Resch wasn’t a member of the 1942 Toronto Maple Leafs, the only team in NHL history to win the Stanley Cup after trailing 3-0. But he knows about coming back from big deficits in the playoffs, and is seeing it again in the New Jersey’s series with the Los Angeles Kings.

The Devils’ television analyst, who was a goalie for New Jersey from 1982-86, was a member of the New York Islanders in 1975 when the team was involved in two series in which they lost the first three games.

In the first, the Islanders rallied from the brink of elimination and won four in a row against the Pittsburgh Penguins. Right after that, the team lost the first three games to the defending champion Philadelphia Flyers, tied the series and then lost Game 7.

The Devils will play at the Los Angeles Kings in Game 6 tonight. The Kings lead the series, 3-2.

“I have been walking with the Devils in this series, not so much physically, but psychologically,” Resch said. “This series has flipped.

“When you come back from 0-3, which doesn’t happen very often, things have to happen. You have to be as good as the team you are playing. They can’t be better than you. If they are better, they are going to have the ability to turn it on and you are just not going to be able to handle them.”

There’s no panic with the Kings after twice missing out on chances to win the Stanley Cup. At least that was the company line Sunday, as the Kings discussed Game 6.

Many of them participated in an optional skate less than a day after a 2-1 loss to the Devils in Game 5, and seemed upbeat.

“I think we’re a confident bunch,” Kings center Mike Richards said at the team’s El Segundo, Calif., practice facility. “We obviously wouldn’t be here if we didn’t have the confidence. It’s just a matter of playing hockey and getting better. It’s the Stanley Cup finals. And if it was easy, everybody would have a Cup. But it’s not easy. It’s one of the toughest things that you’re going to have to go through.”

Saturday’s defeat was Los Angeles’ second in the last four days, after previously losing just two games in the postseason.

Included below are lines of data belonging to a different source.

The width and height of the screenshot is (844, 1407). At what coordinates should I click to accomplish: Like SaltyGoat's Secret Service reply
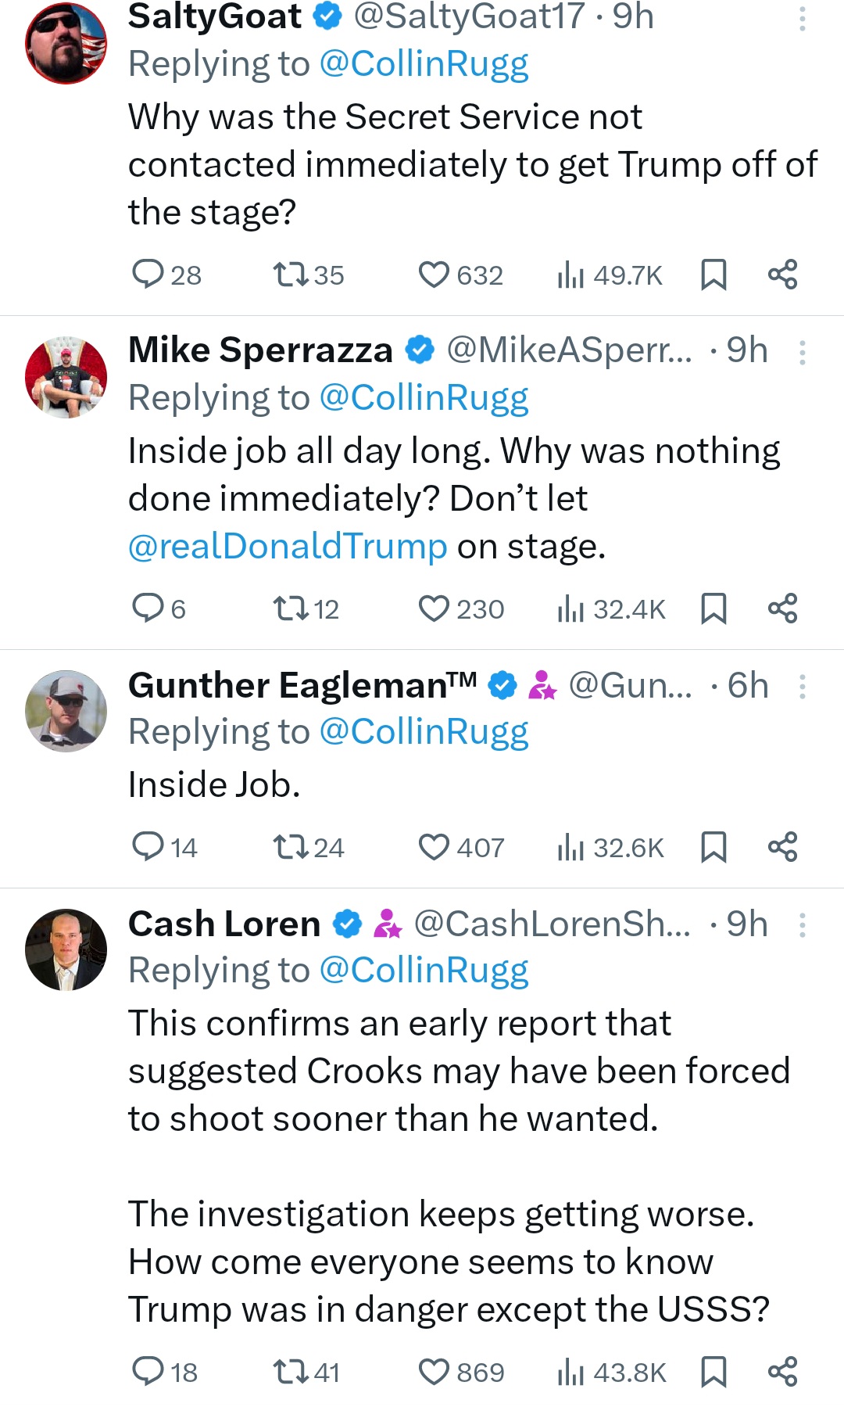coord(435,275)

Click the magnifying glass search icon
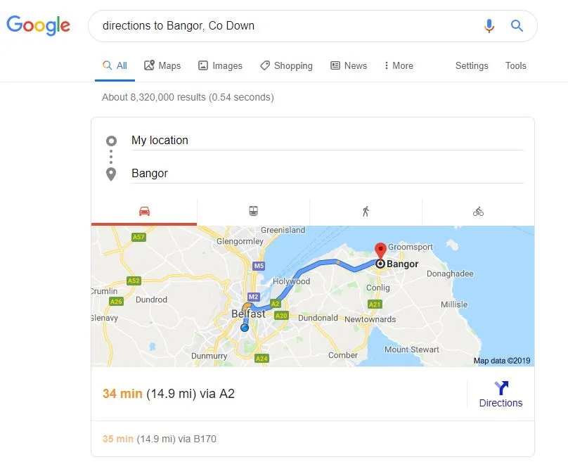pos(517,25)
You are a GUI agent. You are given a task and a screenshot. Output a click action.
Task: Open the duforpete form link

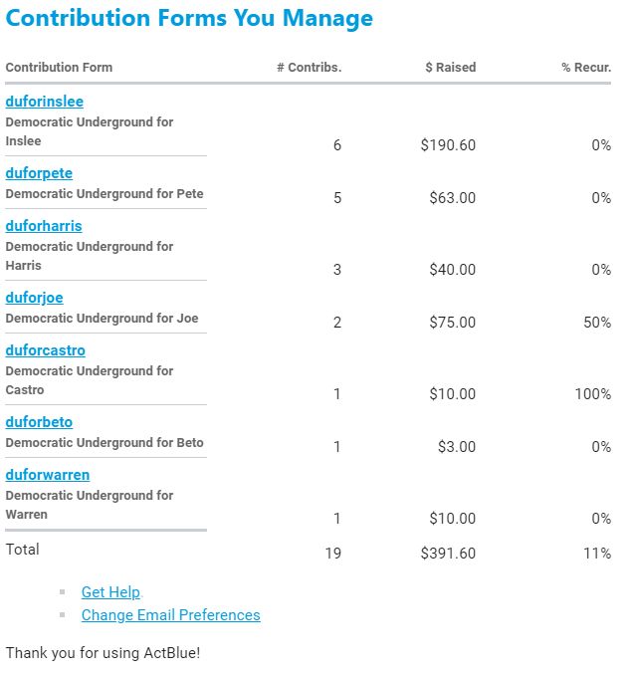pyautogui.click(x=39, y=173)
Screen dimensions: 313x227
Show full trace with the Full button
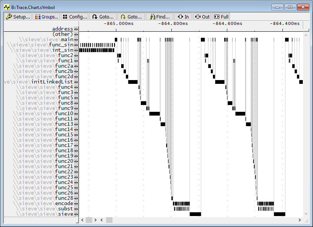(221, 17)
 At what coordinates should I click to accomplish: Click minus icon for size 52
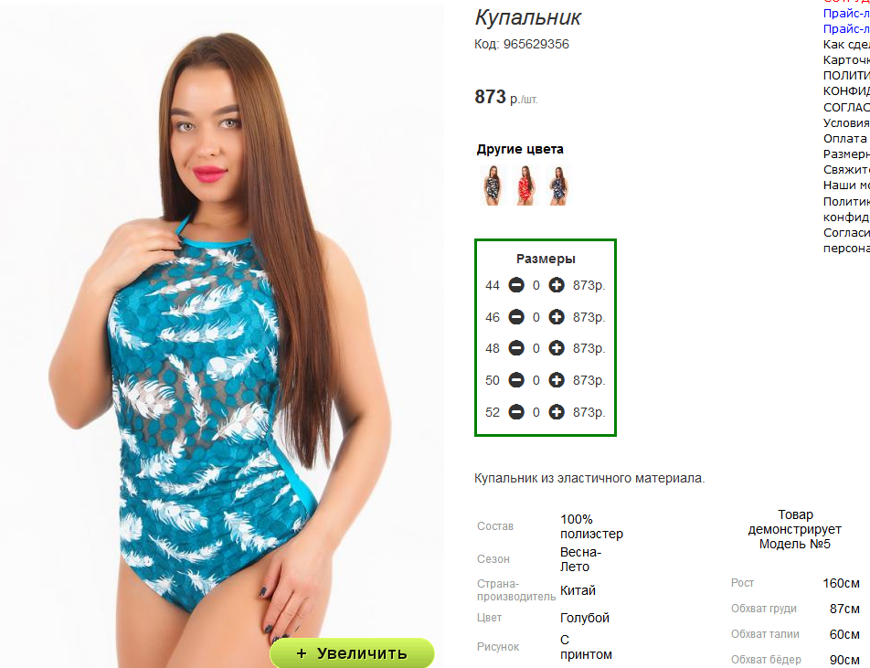click(x=516, y=411)
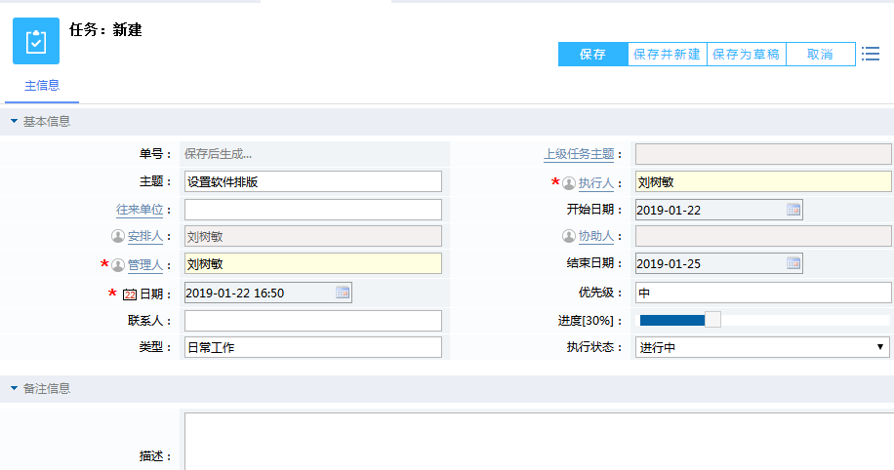Click the 保存 button
This screenshot has height=470, width=894.
(592, 55)

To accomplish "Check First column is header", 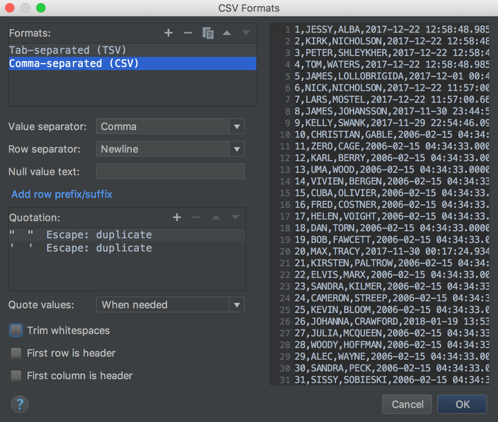I will click(x=16, y=376).
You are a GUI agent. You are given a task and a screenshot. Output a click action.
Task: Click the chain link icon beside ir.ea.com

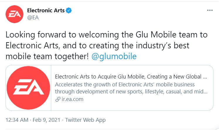click(x=57, y=99)

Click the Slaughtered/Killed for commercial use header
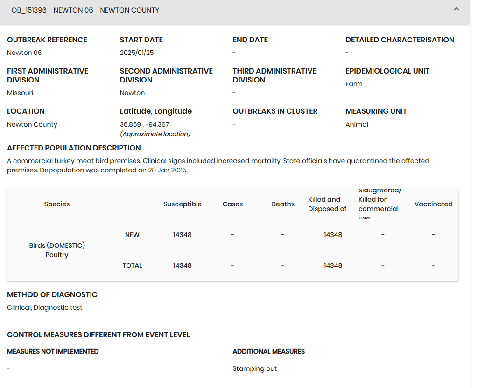tap(379, 204)
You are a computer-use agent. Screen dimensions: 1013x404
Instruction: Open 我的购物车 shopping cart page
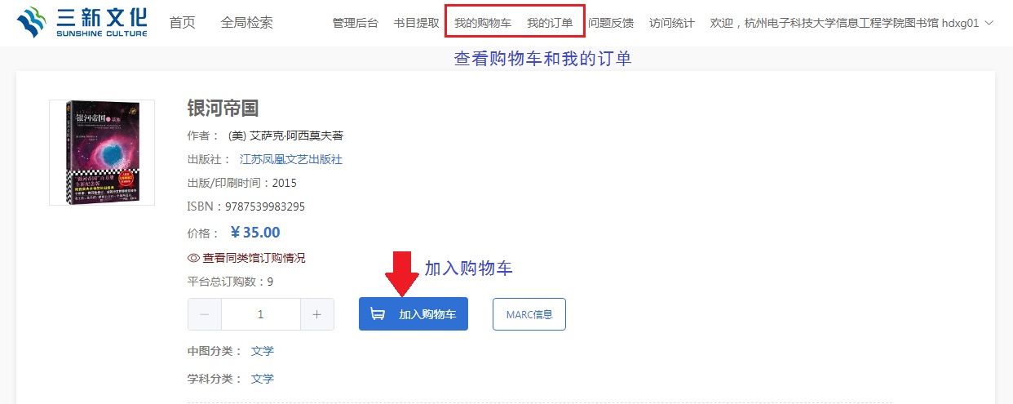[x=483, y=23]
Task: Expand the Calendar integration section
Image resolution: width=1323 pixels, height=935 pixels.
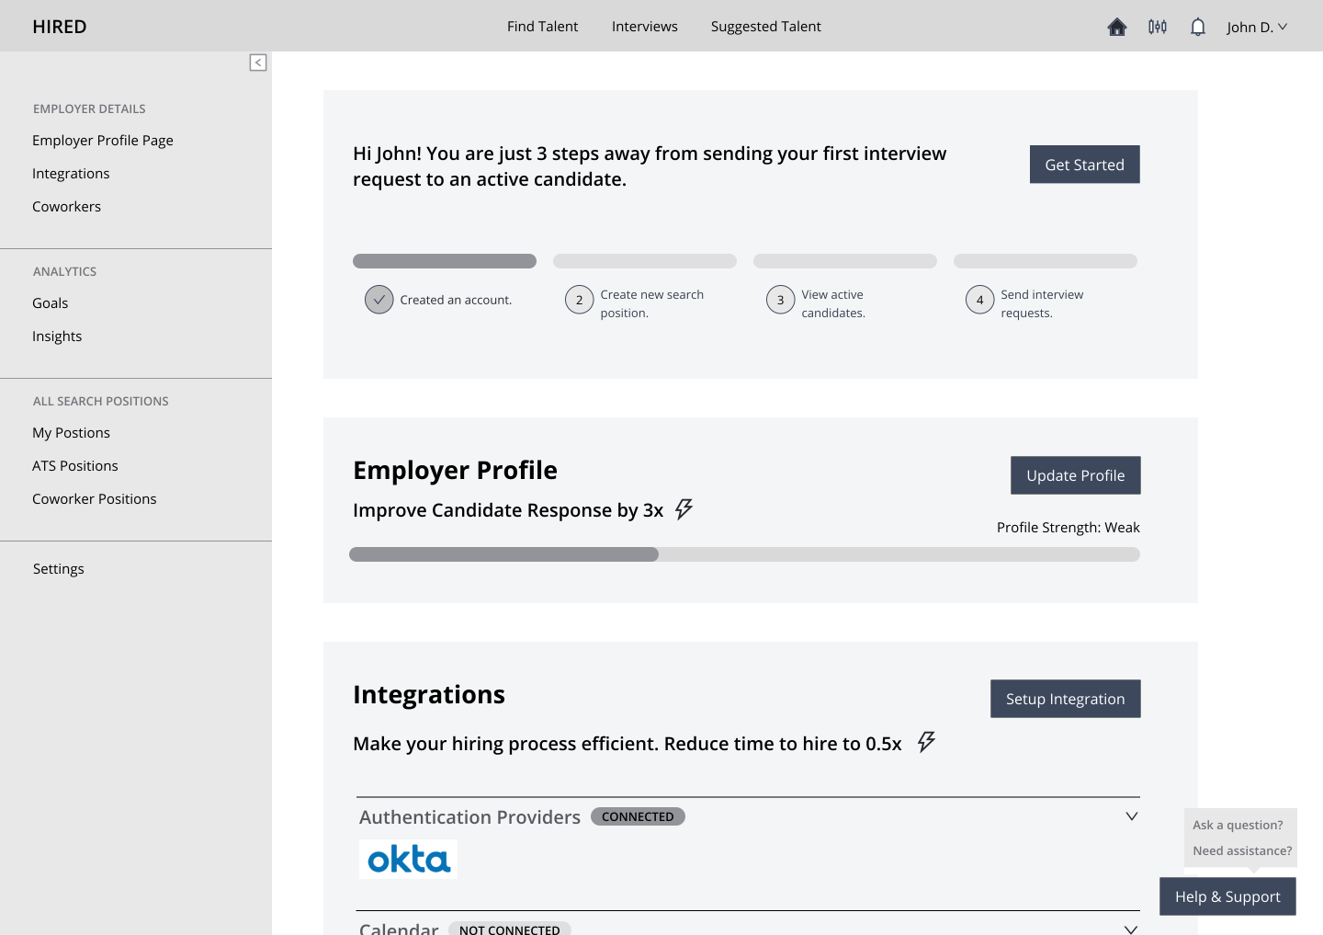Action: [x=1132, y=929]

“When you sit down and really start to realize the position we’re in – up 3-2 on home ice – I think most teams would have taken that at the start of the series,” said forward Dustin Brown, captain of the eighth-seeded Kings.

STUART TO SHARKS

Detroit sent potential unrestricted free agent defenseman Brad Stuart back to his original team in San Jose in exchange for forward Andrew Murray and a conditional seventh-round pick.

Today

New Jersey at Los Angeles, 5 p.m., CBUT, Ch. 6/16 (Kings lead series, 3-2)

Did You know?

The team to score first has won the past 17 games in the Stanley Cup finals. The last team to win a Cup finals game after giving up the first goal was the Chicago Blackhawks, who won Game 1 in 2010 after Ville Leino of the Philadelphia Flyers opened the scoring.